> Critiques > Labelisés



Chére Chan, je sais que cela pourra vous paraître infamme, voire complétement déplacé, amis j’aimais quand vous n’alliez pas trop bien. J’aimais vos concerts bancals voire annulés au dernier moment, vos sorties de scéne au milieu du public comme sous psychotropes. J’aimais cette période car vos disques étaient meilleurs.
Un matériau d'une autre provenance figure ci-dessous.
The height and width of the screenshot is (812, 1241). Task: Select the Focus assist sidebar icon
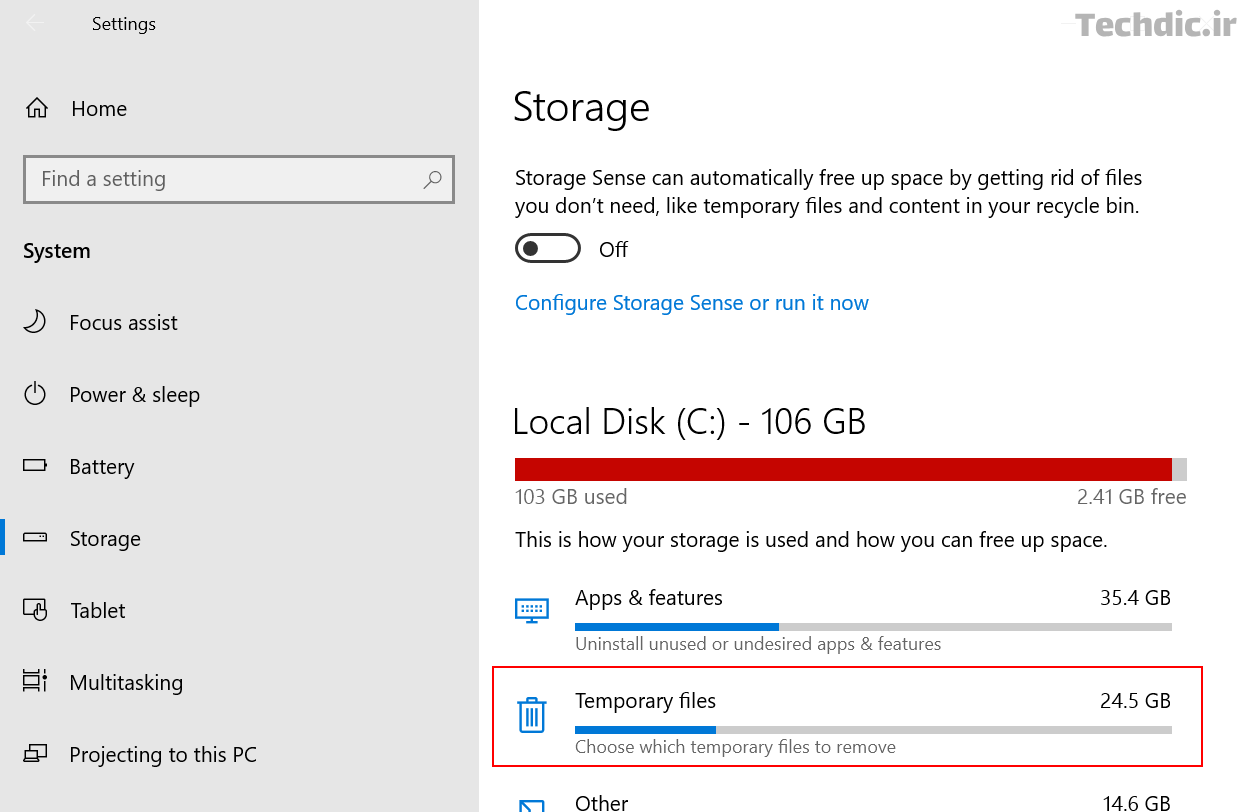click(x=35, y=322)
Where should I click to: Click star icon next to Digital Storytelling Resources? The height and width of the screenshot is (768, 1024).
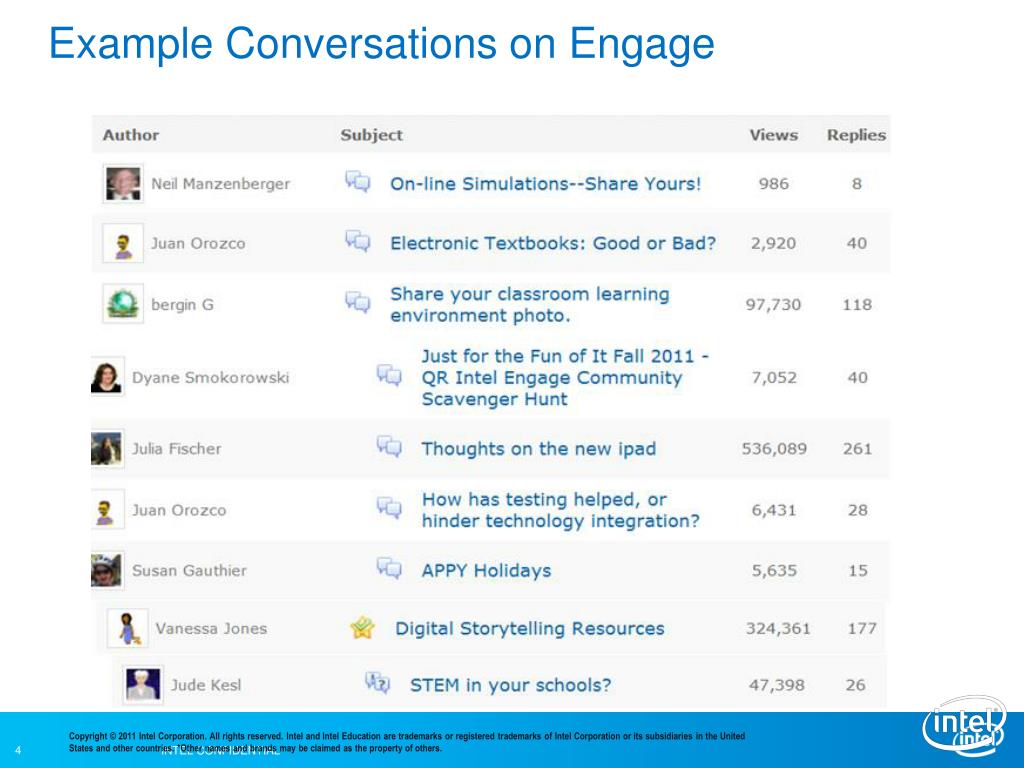(x=362, y=628)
Votre premier disque de reprise avait remué en moi des souvenirs intenses, et vos relectures rajoutées à cette perception. Comme pour le surestimé greatest (même moi je me suis fait avoir à l’époque) votre pochette ressemble à un rocher suchard, comme si la lumiére qui arrive sur vous, vous souhaitiez finalement la renvoyer. Mais que dire de plus, car si j’en crois une interview de Kusturica (que vient il faire ici) nous aimons découvrir pour mieux anéantir par la suite. Loin de moi cette idée car jukebox et formellement un bon disque, mais il n’est pas ce que j’attends de vous. A vrai dire je m’y ennuie. Votre voix sublimement érraillée, votre charme de plus en plus flagrant ne font pas défaut. Alors il manque peut être le ferment de what would the community thing ou de you are free, des chansons terribles qui nous faisaient rêver que d’une chose, vous prendre dans nos bras. Là c’est vous qui avez les bras forts, car à part sur Metal heart vous parraissez bien loin de l’image de la fille qui trônait sur Moon pix. Certes il y a song to bobby, chanson admirable, lettre à Bob Dylan d’une fan, mais ne fallait il pas de l’aplomb nouveau pour écrire ce texte et le chanter. Non Chan définitivement je pense vous avoir perdu, et souhaite spour votre bonheur ne jamais vous retrouver, vous êtes maintenant (trop) bien accompagnée, et le futur et pour vous. Comme vous disiez, I don’t blame you. Portez vous bien, votre disque quoi qu’il en soit est magnifique.